At my age, most people with Cystic Fibrosis (CF) are in the hospital on the lung transplant list, and most new lungs aren't much better than the ones that are barely functional. At my age, most CFers are dead or dying, and everyday their condition worsens. Yet, I am one of the healthiest CFers in the world, and have escaped that common fate. I don't exactly know why I'm so healthy, but I think it's a mixture of things.
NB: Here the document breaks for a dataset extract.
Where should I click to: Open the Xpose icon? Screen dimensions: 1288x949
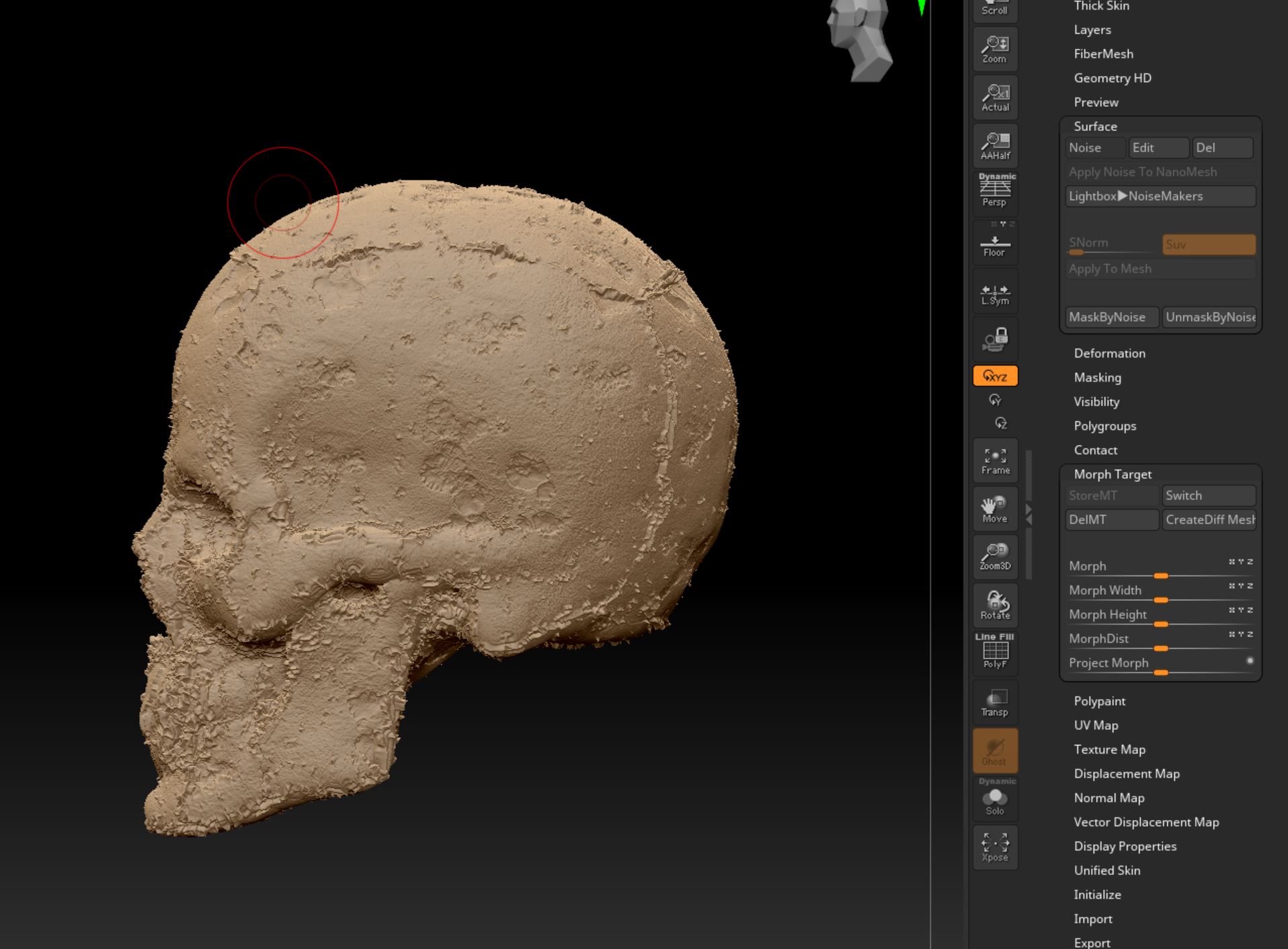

My parents hardly ever let me forget a pill or treatment. My parents never held me back from doing what I loved, which included going to a regular school with regular kids, exercising almost daily, and just being a kid the best way I could. Unlike a lot of parents, my parents never sheltered me from the world. They wanted me to gain an immunity and to be like any other kid. I just had some extra stuff to do at home to stay that healthy. My grandparents and mom prayed often, and later on, my mom looked into more alternative treatments and diets to keep me healthy and happy.

I don't really care that there's no one else like me in the world, and I've been lone-wolfing it for most of the time. In fact, if anything, I take pride in being like that, but I stay humble and elusive. I don't want to become well known. I don't want my name to be associated so closely with CF. If anything, I just want to be left alone to hunt, ride dirtbikes, and go on whatever adventures I want without being harassed and/or embarrassed by the public. I don't really identify myself with my disease. Yeah, it's special and interesting, but it doesn't define who I really am.

That isn't to say CF hasn't had a big part in shaping me, it has. I wouldn't be a hunter if I didn't need wild game. I wouldn't be super adventurous if I didn't have less time on earth than a lot of people. I probably wouldn't even be a Christian if CF didn't allow me to experience the inexplicable miracles I've experienced. I'm super stubborn, logical, and skeptical of everything until it's proven, or at least clearly evident. (Make some sort of statement addressing the claims here). 

It's true that CF does dictate a lot of my life. I have to wake up before noon to do my treatments, which is a half hour of shaking up my lungs and breathing in medication. I also have to eat huge meals to achieve my 7,000 daily calorie intake, and also absorb certain medications I have. Those meals can't be super rich either, since it will slow me down and make me pretty sick. I can't swim in pools or stagnant lakes unless I want to risk getting Pseudomonas. Dust is a major enemy of mine, as is anything hotter than 85 degrees or colder than 30. And even now with the wildfires, I'm having a little harder time catching my breath, and the dryness in the air is causing an annoying dry cough.

While there are clear limitations, I do a lot of things most CFers can't do. I don't let my CF control my life, and I don't regret the things CF prevents me from doing.